Monday, August 5, 2013

We need an independent rating agency

It's urgent to reform the current rating system with an independent agency to ensure more transparency and objectivity in the functioning of financial markets. But some still think that the existing system is a "necessary evil" in the absence of a better one.

The issue is that there is a gigantic conflict of interest. Like any private business, the rating agencies are traded in Wall Street; Moody's has Warren Buffett (the American richest man) as main shareholder and S&P is part of a diversified  conglomerate like McGraw Hill. We assume that they orient their judgments according to their investment needs or their client interests. The worrying thing is that they are accountable to their shareholders , not to the general public.

Their credibility was put in question when they just ignored the subprime bubble or gave a favourable rating to Lehman Brothers just before it was forcedinto bankruptcy in September 2008. In fact, they have a direct responsibility in the financial crisis, by giving wrong signals to the market and downgrading sovereign debts, without being totally objective in their assessments . The US government has denounced S&P for 5 billion $ after it downgraded the US debt in 2011. In Europe, several countries have been downgraded or bailed out with their debt rating being close to junk bonds and a higher probability of default in coming years. When  S&P downgraded the Italian debt to triple "B", the Italian Finance minister contested the logic of the US agency on the grounds that the   'unsolicited' rating helped the agency to increase its own influence and  financial gains.  

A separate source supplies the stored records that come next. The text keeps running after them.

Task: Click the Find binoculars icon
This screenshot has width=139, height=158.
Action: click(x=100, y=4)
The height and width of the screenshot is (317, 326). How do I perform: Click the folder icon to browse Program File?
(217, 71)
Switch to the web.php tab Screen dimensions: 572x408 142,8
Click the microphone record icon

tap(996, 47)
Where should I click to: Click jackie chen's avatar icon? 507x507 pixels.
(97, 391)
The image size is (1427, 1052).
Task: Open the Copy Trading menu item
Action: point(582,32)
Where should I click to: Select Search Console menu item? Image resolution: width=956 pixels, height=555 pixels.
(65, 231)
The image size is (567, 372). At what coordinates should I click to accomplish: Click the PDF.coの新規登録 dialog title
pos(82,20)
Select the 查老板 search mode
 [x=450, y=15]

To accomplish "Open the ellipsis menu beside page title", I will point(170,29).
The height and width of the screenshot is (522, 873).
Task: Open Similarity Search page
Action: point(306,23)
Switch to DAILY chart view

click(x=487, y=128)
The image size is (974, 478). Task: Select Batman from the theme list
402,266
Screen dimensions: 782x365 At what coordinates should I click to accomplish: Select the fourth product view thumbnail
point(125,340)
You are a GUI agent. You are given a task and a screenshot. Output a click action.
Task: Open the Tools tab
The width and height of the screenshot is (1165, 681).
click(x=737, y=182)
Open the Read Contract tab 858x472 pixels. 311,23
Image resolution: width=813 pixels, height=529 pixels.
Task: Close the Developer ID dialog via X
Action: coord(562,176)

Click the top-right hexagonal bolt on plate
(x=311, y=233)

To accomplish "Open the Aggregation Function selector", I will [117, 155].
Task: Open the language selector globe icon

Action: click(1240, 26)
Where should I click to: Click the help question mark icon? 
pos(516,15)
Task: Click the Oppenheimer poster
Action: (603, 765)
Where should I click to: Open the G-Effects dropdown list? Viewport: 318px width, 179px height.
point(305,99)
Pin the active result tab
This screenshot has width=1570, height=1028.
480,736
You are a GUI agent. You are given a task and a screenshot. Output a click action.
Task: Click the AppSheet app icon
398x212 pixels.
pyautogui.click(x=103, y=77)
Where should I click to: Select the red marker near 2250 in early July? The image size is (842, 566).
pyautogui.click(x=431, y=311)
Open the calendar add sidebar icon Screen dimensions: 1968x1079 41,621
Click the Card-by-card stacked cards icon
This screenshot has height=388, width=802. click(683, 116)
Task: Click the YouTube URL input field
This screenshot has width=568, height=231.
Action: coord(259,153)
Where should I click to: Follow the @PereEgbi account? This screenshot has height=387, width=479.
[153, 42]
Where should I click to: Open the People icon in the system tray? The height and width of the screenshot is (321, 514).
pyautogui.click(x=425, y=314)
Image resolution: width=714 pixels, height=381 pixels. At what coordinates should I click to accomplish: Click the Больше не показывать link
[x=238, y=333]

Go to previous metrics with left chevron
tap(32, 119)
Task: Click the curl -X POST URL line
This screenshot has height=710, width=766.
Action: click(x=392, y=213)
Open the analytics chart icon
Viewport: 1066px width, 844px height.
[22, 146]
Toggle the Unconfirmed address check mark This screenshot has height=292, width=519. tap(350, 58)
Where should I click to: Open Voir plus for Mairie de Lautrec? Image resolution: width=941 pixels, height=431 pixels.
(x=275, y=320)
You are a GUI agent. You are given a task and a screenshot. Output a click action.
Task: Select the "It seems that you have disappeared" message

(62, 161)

All this reinforces the conviction that we need a 'popular' agency, a body where the shareholders are the citizens and where the financial analysts are just civil servants, like the FED or SEC. This idea will, however meet strong political resistance. There are other options which are being explored, such as a system run by supranational bodies such as the OECD, the BIS (Bank of International Settlements) or the IMF (which is a lender of last resort for developing countries and therefore exposed to conflicts).

This issue will be on the agenda of the forthcoming G-20 summit in St Petersburg. Unsurprisingly, the proposal will be put forward by Italy - which leads the club of the 'southern periphery', the most affected area by the financial crisis. The rationale is to free these countries from the 'diktat' of financial markets and avoid in the short term a potential collapse of the eurozone system, with further defaults in Italy and Spain. This calls for more structural measures, such as a strong and rapidly operational Banking Union along with appropriate governance mechanisms. What is now certain is that we cannot leave the delicate task of rating the sovereign debt of the eurozone in the hands of private interests.

1 comment:

  1. The US Department of Justice and the SEC (Securities and Exchange Commission) have launched a legal claim against Bank of America, the US second largest bank, over fraudulent mortgage securities on investors. Rating agencies were silent on this episode as they were for Lehman Brothers.